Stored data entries
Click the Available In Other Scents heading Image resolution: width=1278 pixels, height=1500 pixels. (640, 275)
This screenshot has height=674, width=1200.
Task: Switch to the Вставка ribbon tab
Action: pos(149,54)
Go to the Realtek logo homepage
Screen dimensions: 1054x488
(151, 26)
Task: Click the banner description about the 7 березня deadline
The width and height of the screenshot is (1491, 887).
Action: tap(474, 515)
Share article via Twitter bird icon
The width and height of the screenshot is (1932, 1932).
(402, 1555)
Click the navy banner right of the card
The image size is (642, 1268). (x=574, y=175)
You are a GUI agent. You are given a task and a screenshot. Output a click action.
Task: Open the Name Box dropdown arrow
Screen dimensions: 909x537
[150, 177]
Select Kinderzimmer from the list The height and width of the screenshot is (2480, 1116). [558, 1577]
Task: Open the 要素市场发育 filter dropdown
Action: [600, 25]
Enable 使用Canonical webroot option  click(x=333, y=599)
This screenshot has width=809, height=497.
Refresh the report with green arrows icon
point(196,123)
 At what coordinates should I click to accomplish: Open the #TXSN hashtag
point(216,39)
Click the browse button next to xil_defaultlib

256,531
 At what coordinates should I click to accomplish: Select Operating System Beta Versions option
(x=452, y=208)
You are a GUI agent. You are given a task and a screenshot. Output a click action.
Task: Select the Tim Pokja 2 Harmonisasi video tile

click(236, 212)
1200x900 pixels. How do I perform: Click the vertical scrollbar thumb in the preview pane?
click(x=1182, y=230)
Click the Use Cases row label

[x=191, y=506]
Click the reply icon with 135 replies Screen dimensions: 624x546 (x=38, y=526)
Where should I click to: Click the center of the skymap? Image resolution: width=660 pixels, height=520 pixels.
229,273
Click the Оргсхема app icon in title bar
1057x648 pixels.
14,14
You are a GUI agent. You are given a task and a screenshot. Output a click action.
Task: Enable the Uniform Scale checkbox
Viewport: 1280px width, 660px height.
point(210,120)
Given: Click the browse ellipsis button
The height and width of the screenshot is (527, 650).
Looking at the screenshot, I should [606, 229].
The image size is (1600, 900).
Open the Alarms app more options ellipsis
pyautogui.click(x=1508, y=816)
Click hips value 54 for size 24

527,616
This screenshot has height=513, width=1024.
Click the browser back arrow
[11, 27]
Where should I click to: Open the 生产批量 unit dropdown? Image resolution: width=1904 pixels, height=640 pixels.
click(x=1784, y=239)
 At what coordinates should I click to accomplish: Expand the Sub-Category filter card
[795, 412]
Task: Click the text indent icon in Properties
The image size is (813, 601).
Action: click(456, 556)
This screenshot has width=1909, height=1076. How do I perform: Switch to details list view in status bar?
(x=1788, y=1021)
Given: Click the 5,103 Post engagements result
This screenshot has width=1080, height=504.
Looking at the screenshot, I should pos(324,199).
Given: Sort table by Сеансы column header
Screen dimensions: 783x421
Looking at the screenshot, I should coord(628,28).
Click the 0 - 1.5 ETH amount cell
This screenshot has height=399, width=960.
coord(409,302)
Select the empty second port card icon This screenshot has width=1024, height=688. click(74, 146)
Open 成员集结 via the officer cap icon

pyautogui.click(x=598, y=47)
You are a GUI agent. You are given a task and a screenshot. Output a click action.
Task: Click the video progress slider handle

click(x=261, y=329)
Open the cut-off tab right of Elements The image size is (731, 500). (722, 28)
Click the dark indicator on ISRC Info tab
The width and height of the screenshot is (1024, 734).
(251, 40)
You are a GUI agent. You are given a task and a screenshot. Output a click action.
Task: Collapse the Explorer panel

▸ YOUR INSTRUCTIONS: Could you output each line above exactly as it was given?

▸ THE ANSWER:
Click the Available In Other Scents heading Image resolution: width=1278 pixels, height=1500 pixels. (640, 275)
This screenshot has height=674, width=1200.
Task: Switch to the Вставка ribbon tab
Action: pos(149,54)
Go to the Realtek logo homepage
Screen dimensions: 1054x488
(151, 26)
Task: Click the banner description about the 7 березня deadline
The width and height of the screenshot is (1491, 887).
Action: tap(474, 515)
Share article via Twitter bird icon
The width and height of the screenshot is (1932, 1932).
(402, 1555)
Click the navy banner right of the card
The image size is (642, 1268). (x=574, y=175)
You are a GUI agent. You are given a task and a screenshot. Output a click action.
Task: Open the Name Box dropdown arrow
Screen dimensions: 909x537
[150, 177]
Select Kinderzimmer from the list The height and width of the screenshot is (2480, 1116). [558, 1577]
Task: Open the 要素市场发育 filter dropdown
Action: [600, 25]
Enable 使用Canonical webroot option  click(x=333, y=599)
This screenshot has width=809, height=497.
Refresh the report with green arrows icon
point(196,123)
 At what coordinates should I click to accomplish: Open the #TXSN hashtag
point(216,39)
Click the browse button next to xil_defaultlib

256,531
 At what coordinates should I click to accomplish: Select Operating System Beta Versions option
(x=452, y=208)
You are a GUI agent. You are given a task and a screenshot. Output a click action.
Task: Select the Tim Pokja 2 Harmonisasi video tile

click(236, 212)
1200x900 pixels. How do I perform: Click the vertical scrollbar thumb in the preview pane?
click(x=1182, y=230)
Click the Use Cases row label

[x=191, y=506]
Click the reply icon with 135 replies Screen dimensions: 624x546 (x=38, y=526)
Where should I click to: Click the center of the skymap? Image resolution: width=660 pixels, height=520 pixels.
229,273
Click the Оргсхема app icon in title bar
1057x648 pixels.
14,14
You are a GUI agent. You are given a task and a screenshot. Output a click action.
Task: Enable the Uniform Scale checkbox
Viewport: 1280px width, 660px height.
point(210,120)
Given: Click the browse ellipsis button
The height and width of the screenshot is (527, 650).
Looking at the screenshot, I should [606, 229].
The image size is (1600, 900).
Open the Alarms app more options ellipsis
pyautogui.click(x=1508, y=816)
Click hips value 54 for size 24

527,616
This screenshot has height=513, width=1024.
Click the browser back arrow
[11, 27]
Where should I click to: Open the 生产批量 unit dropdown? Image resolution: width=1904 pixels, height=640 pixels.
click(x=1784, y=239)
 At what coordinates should I click to accomplish: Expand the Sub-Category filter card
[795, 412]
Task: Click the text indent icon in Properties
The image size is (813, 601).
Action: click(456, 556)
This screenshot has width=1909, height=1076. How do I perform: Switch to details list view in status bar?
(x=1788, y=1021)
Given: Click the 5,103 Post engagements result
This screenshot has width=1080, height=504.
Looking at the screenshot, I should pos(324,199).
Given: Sort table by Сеансы column header
Screen dimensions: 783x421
Looking at the screenshot, I should coord(628,28).
Click the 0 - 1.5 ETH amount cell
This screenshot has height=399, width=960.
coord(409,302)
Select the empty second port card icon This screenshot has width=1024, height=688. click(74, 146)
Open 成员集结 via the officer cap icon

pyautogui.click(x=598, y=47)
You are a GUI agent. You are given a task and a screenshot. Output a click action.
Task: Click the video progress slider handle

click(x=261, y=329)
Open the cut-off tab right of Elements The image size is (731, 500). (722, 28)
Click the dark indicator on ISRC Info tab
The width and height of the screenshot is (1024, 734).
(251, 40)
You are a GUI agent. You are given a task and a screenshot. Output a click action.
Task: Collapse the Explorer panel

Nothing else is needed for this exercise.